Kraft allgemein definiert sich als „die Fähigkeit des Organismus, äußeren Widerständen entgegen zu wirken oder sie zu überwinden“. Die Maximalkraft wird als die „höchstmögliche“ Kraft bei maximaler Willensanstrengung“ verstanden. Sie wird mit einer Wiederholungszahl von 1 bis 5 trainiert und verbessert. Als absolute Maximalkraft verstehen wir das Gewicht, dass wir bei maximaler Willensanstregung nur ein Mal bewegen können. Verkürzt sprechen wir von unserem 1RM (Reptition Maximum / Wiederholungsmaximum).

Alle weiteren Kraftarten werden in einem prozentualen Verhältnis zur Maximalkraft trainiert. Dem zufolge verbessern wir unsere Schnellkraft, Kraftausdauer und Ausdauerkraft mit der Verbesserung unserer Maximalkraft. Daraus folgt, dass unsere Maximalkraft die Basis darstellt. Dabei ist es egal, ob du als Dekstop Warrior den ganzen Tag vor dem PC sitzt, als Laufmonster im Job den ganzen Tag auf den Beinen bist oder gar ein Profi-Athlet. Jeder profitiert von einer trainierten Basis.
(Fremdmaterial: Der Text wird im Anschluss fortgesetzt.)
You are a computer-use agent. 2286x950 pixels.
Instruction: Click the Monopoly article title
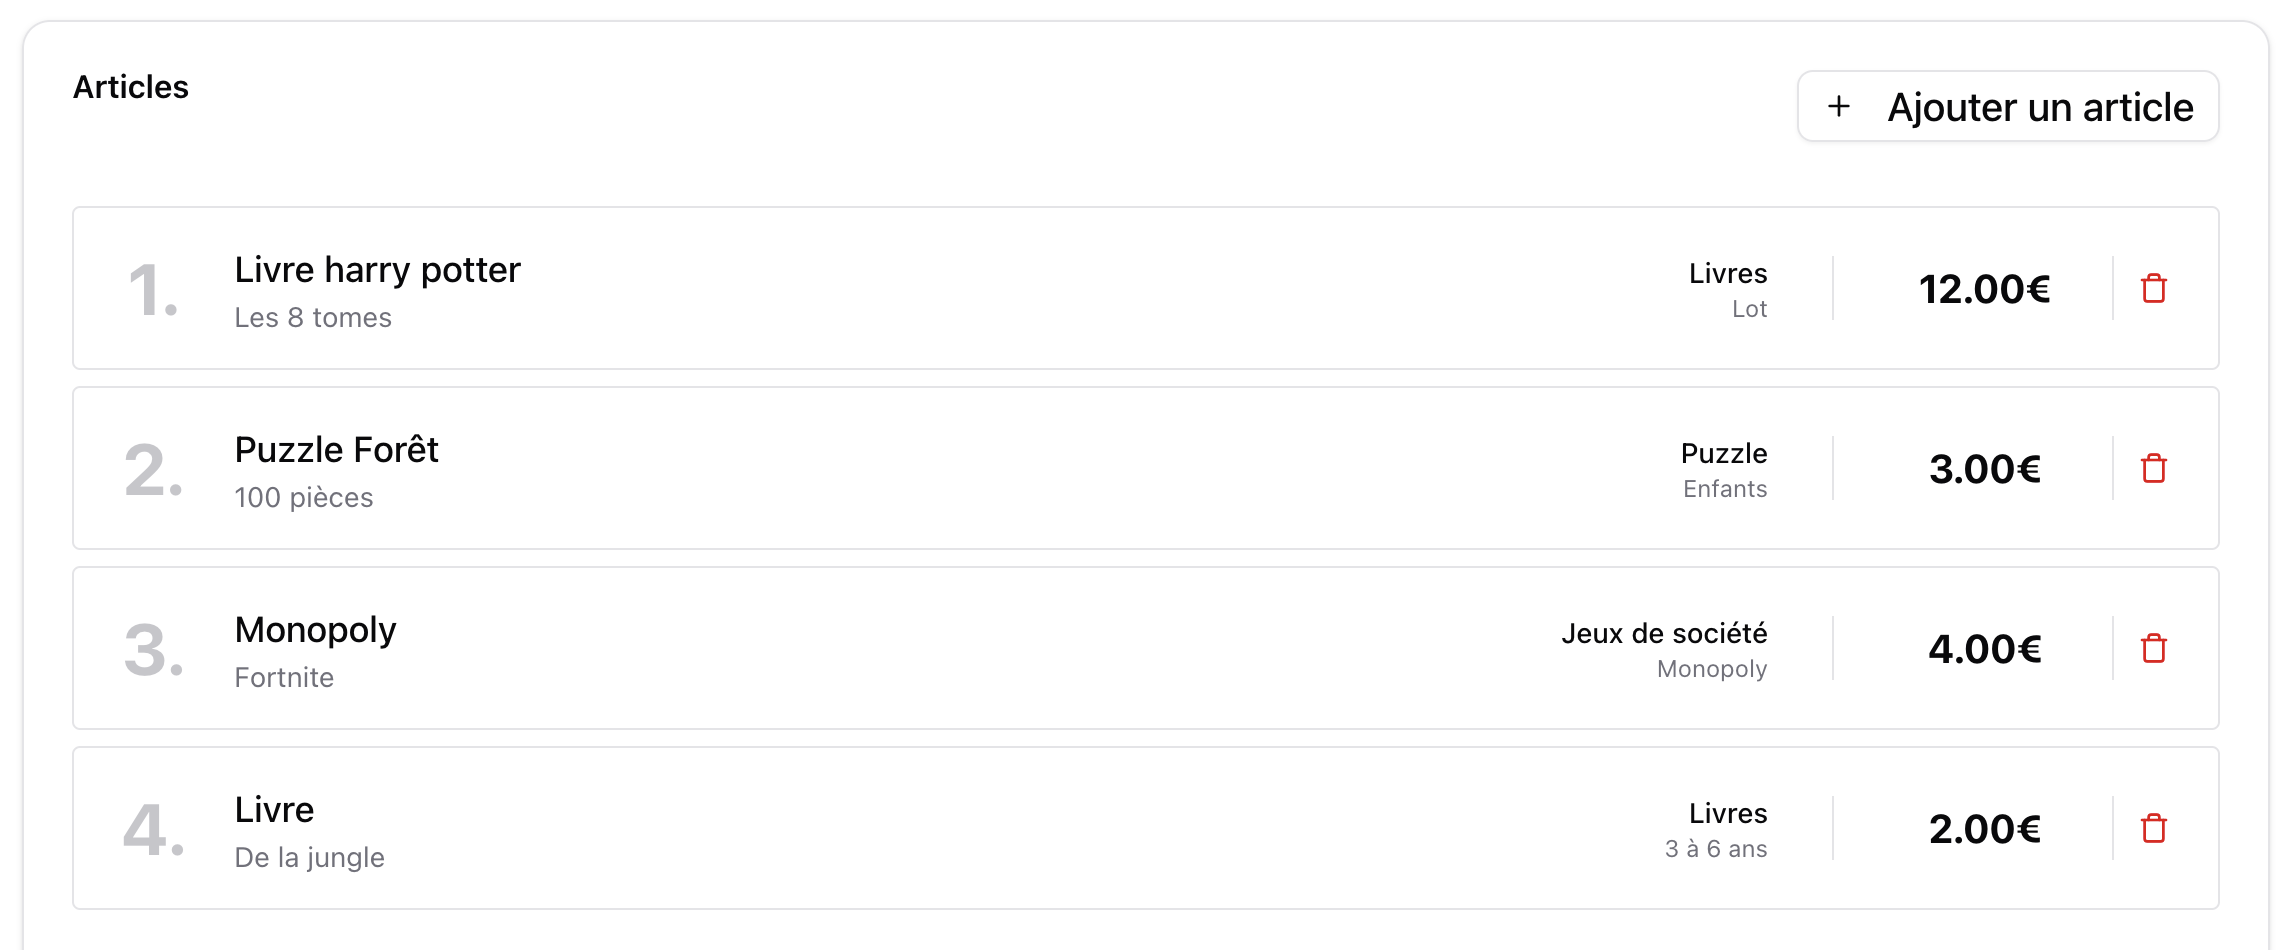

Du musst verstehen, dass deine Maximalkraft nicht von deiner Hypertrophie (Muskelquerschnitt) abhängig ist. Du verdankst diese Kraft deiner intramuskulären Koordination. Darunter verstehen wir die Ansteuerung möglichst vieler Muskelstränge und -fasern gleichzeitig. In dieser Art des Trainings wird dein zentrales Nervensystem (dein Gehirn) mehr beansprucht als deine Muskulatur selbst. Aus diesem Grund erfährst du auch mehr eine ‘geistige’ Ermüdung, als eine muskuläre Ermüdung.